**WHAT YOU WILL DO**
Where the word "agent" shows up in the entries below, please copy the whole line.

**EXTRACTED DATA**
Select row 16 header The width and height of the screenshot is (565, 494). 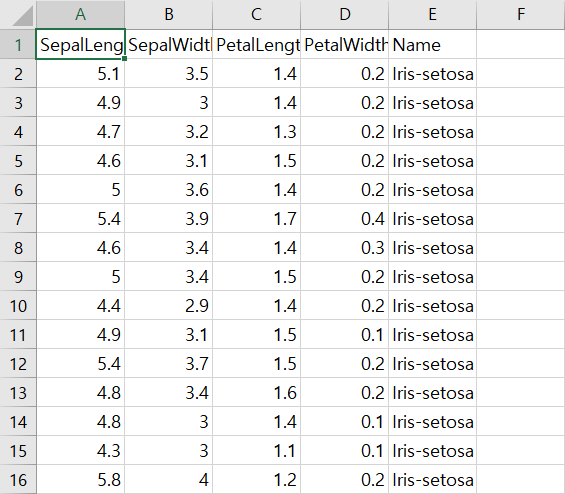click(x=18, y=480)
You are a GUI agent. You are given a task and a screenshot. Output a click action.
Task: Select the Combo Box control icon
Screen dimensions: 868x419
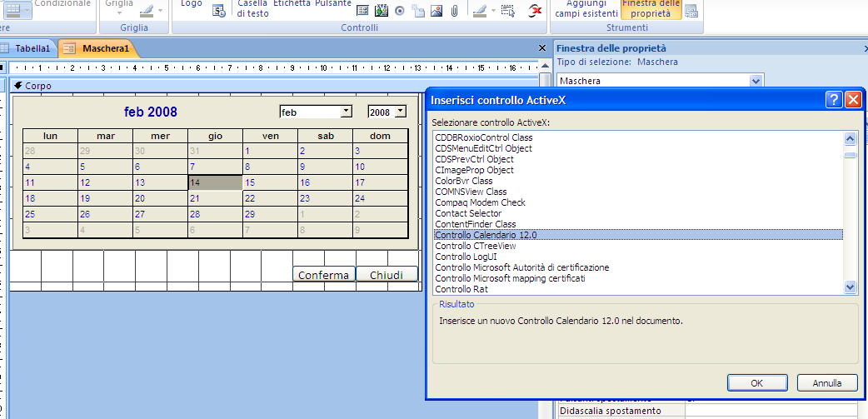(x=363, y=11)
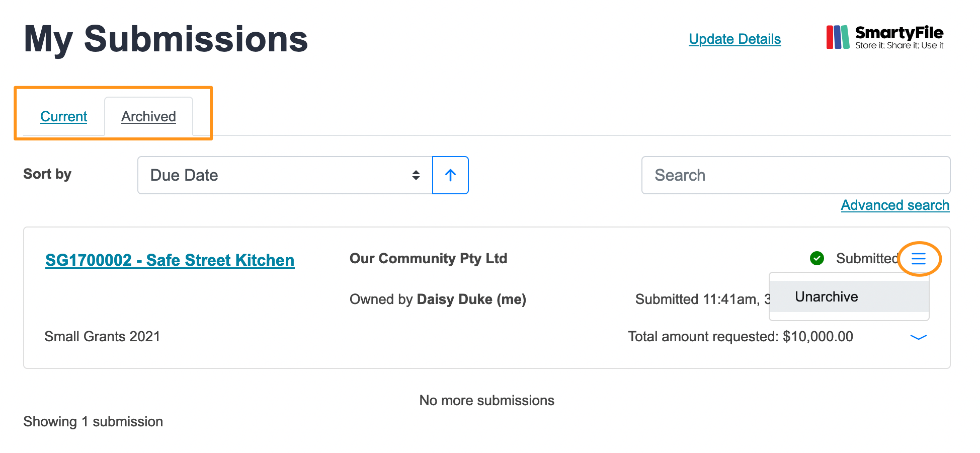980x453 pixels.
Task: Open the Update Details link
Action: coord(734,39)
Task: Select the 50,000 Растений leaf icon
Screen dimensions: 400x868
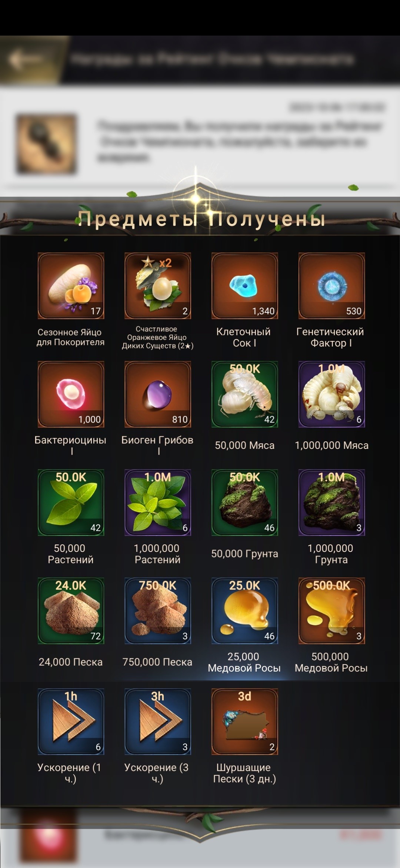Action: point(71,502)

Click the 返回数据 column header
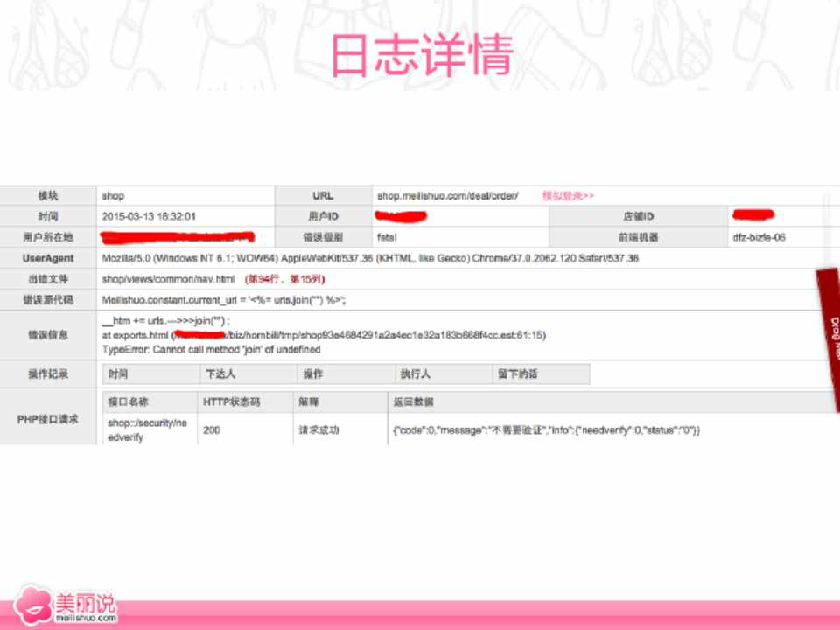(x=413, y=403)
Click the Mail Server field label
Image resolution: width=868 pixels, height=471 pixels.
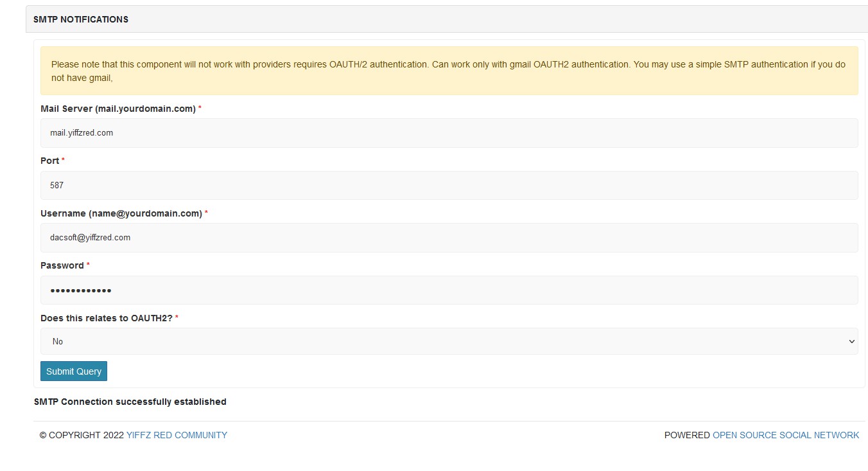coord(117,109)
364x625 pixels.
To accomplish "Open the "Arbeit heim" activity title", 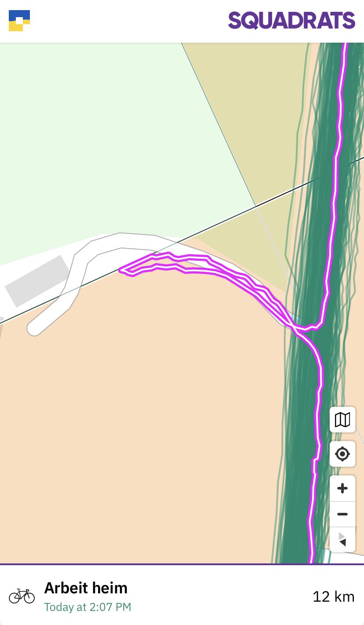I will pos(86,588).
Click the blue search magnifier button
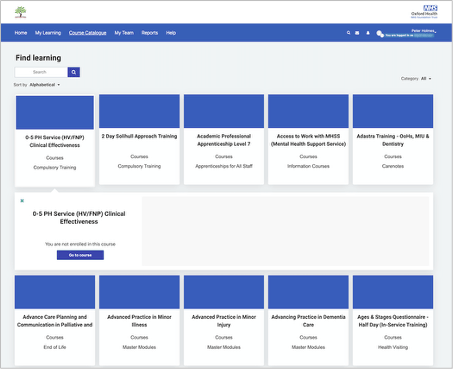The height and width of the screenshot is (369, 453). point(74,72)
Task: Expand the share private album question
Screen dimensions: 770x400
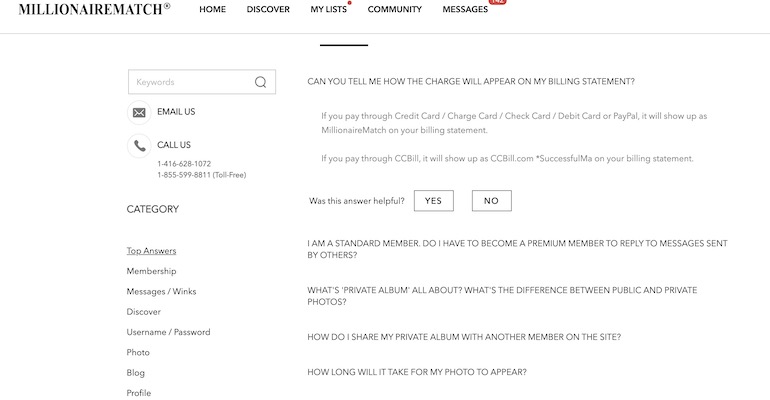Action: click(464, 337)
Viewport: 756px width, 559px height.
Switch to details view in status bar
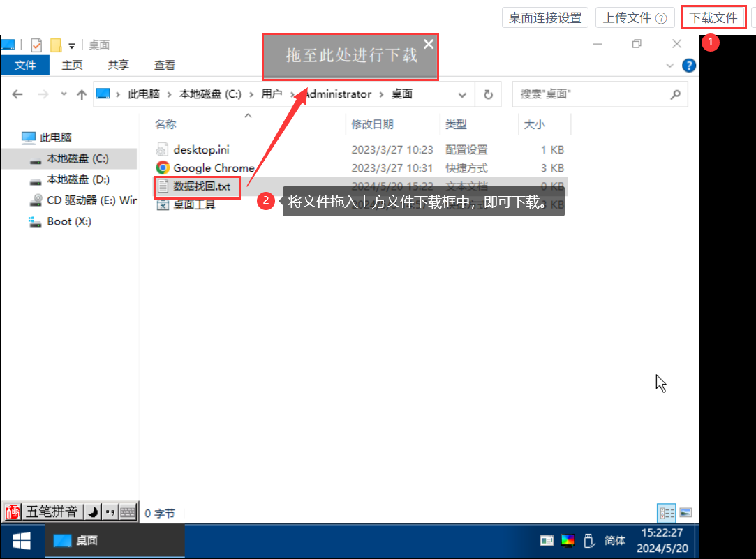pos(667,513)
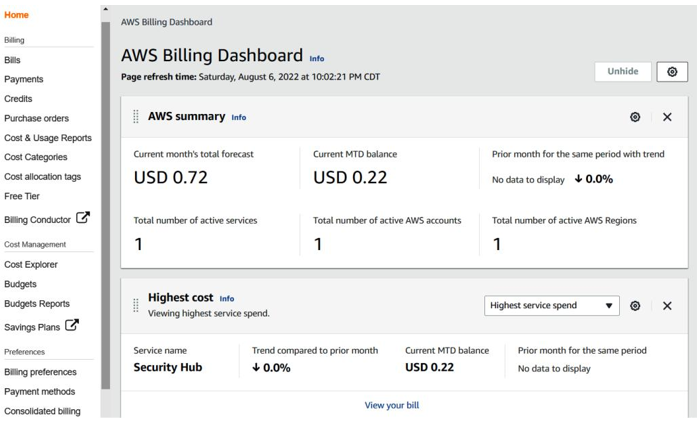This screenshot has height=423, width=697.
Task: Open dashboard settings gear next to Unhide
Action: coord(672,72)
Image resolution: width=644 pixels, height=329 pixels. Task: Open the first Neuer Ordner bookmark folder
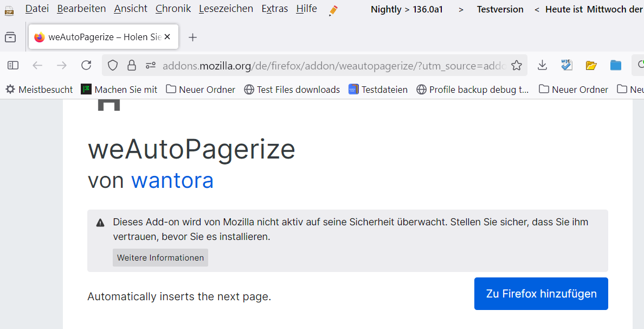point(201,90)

...

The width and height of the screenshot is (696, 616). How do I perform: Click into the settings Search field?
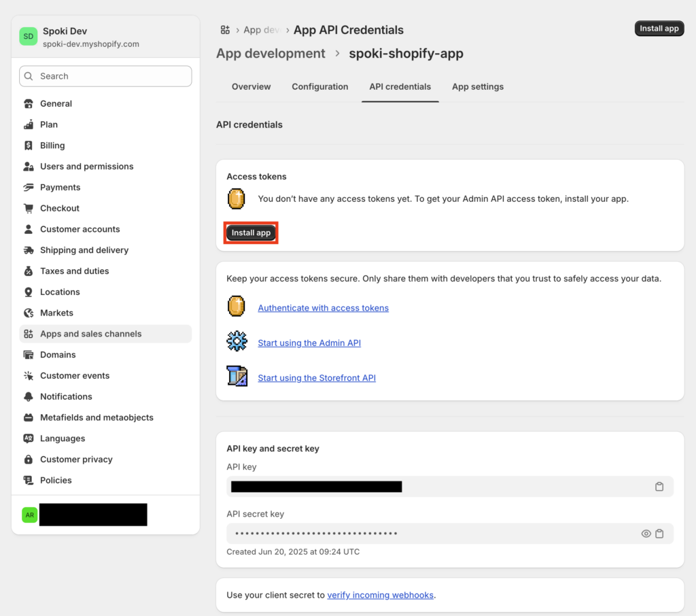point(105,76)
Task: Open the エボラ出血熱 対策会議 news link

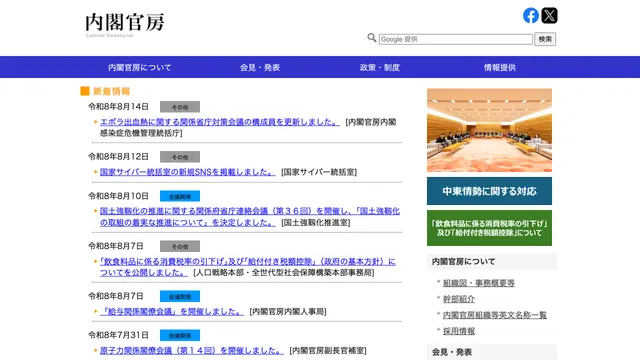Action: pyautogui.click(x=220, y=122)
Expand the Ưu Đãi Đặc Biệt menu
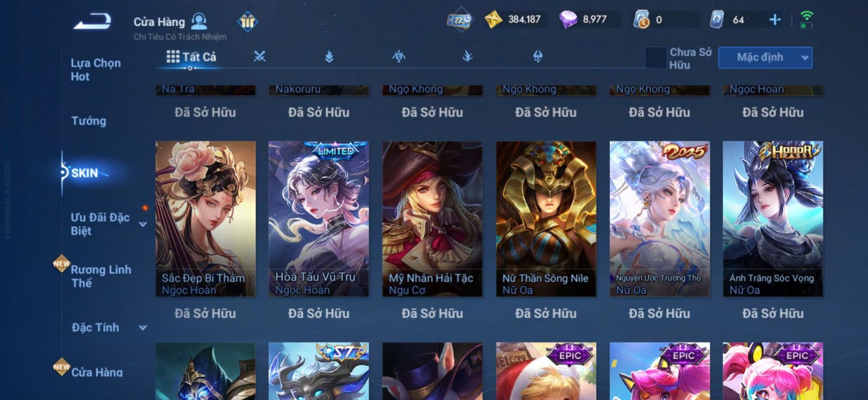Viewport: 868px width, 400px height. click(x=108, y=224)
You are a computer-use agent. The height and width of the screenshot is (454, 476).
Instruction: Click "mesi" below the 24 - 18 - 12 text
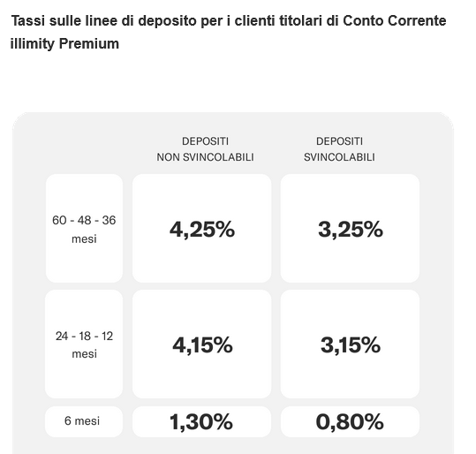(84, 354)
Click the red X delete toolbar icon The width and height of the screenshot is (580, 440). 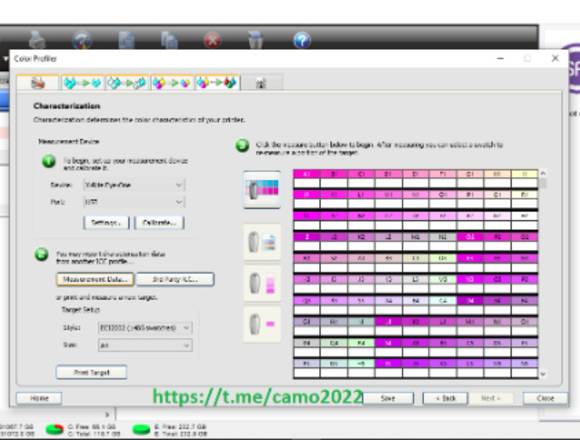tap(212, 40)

**PROBLEM SOLUTION**
You are a GUI agent. You are given a task and a screenshot. Output a click action.
You are a computer-use agent. The height and width of the screenshot is (454, 476).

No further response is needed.